Com o processamento realizado pelo método do PDelta, encontramos um valor para o coeficiente RM2M1 como sendo de 1.324. Este valor é similar ao FAE (1.356) e não ao GamaZ teórico. O momento final na base da barra, considerando a primeira ordem e a segunda ordem pelo P-Delta, foi de 43.256 tf*m. (Prof. Vasconcelos desculpe-me pelas casas decimais).

D) Comparação dos resultados.

Observando o exemplo acima, podemos chegar a algumas conclusões:

D.1) Os valores dos momentos fletores na base da barra para o FAE e o GamaZ teórico não são idênticos mas são próximos. A diferença entre estes momentos calculados pelo FAE e pelo GamaZ teórico foi de 2,2%.

D.2) O valor do FAE (1.356) foi o que mais se aproximou do RM2M1 (1.324).

D.3) O momento final na base do pilar pelo FAE (42.10 tf*m) mais se aproximou do momento final na base do P-Delta (43.256 tf*m). O valor deste momento para o GamaZ teórico foi de 41.16 tf*m. Importante lembrar que os três valores ficaram com valores muito próximos.

D.4) Embora o valor do RM2M1 tenha sido inferior ao encontrado para o FAE, o momento fletor na base do pilar foi maior no P-Delta do que no FAE. Podemos considerar que os valores encontrados no P-Delta são os mais precisos. Devemos lembrar também que o coeficiente RM2M1 é um valor médio para toda a estrutura.

D.5) O deslocamento no topo do pilar foi de: RM2M1: 4.342 cm; FAE: 4.212 cm; GamaZ teórico: 4.116 cm.

E) Justificativa para o emprego do FAE - Fator de Amplificação de Esforços e não o GamaZ teórico.

Para os casos de cargas excêntricas, desaprumo, vigas de transição etc, julgamos que o emprego do FAE é o mais aconselhável por três motivos:

E.1) Geralmente, como no exemplo acima, o FAE, ao contrário do GamaZ teórico, mais se aproxima do RM2M1 obtido pelo P-Delta. Portanto, o FAE é mais confiável para a obtenção dos esforços finais na estrutura.

E.2) Em muitas estruturas reais, o GamaZ teórico fornece valores abaixo de 1.10. Portanto, nestas estruturas, classificadas como de nós fixos segundo a Norma, podemos desprezar os esforços de segunda ordem. Entretanto o FAE (ou RM2M1) chega a valores da ordem de 1.30 (majorando os esforços devido apenas a ação do vento). Será que esta majoração de 30% dos esforços devido a carga horizontal (vento) pode também ser desprezada?

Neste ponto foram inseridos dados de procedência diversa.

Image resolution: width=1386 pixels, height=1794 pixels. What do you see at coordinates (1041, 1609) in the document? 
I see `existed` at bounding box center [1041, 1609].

E.3) Limitamos a aplicabilidade do FAE (indiretamente o GamaZ) às estruturas, ao valor de 1.3. Não fazemos esta limitação pelo GamaZ teórico, pois julgamos que em alguns casos ela está contra a segurança. Para valores de FAE acima de 1.3, é melhor utilizar o P-Delta.

F) Comentários finais.

Nos sistemas TQS, totalmente parametrizável, temos um critério para a não consideração dos deslocamentos devido a carga vertical no cálculo do FAE.

O GamaZ que denomino aqui de teórico pode ser encontrado na listagem dos sistemas TQS (Visualização dos parâmetros de estabilidade global) para os carregamentos de vento isolados.

Como o método empregado pelos sistemas TQS é o majorador das cargas horizontais devido ao vento, este deve sempre estar presente no modelo (mesmo que seja uma leve brisa).

Faço aqui uma boa sugestão para os revisores da NBR 6118:2003: incluir o equacionamento do GamaZ para estas estruturas reais que se deslocam horizontalmente por diversos efeitos além do vento.

Espero não ter criado mais dúvidas para os colegas - a mensagem ficou mais longa do que imaginava.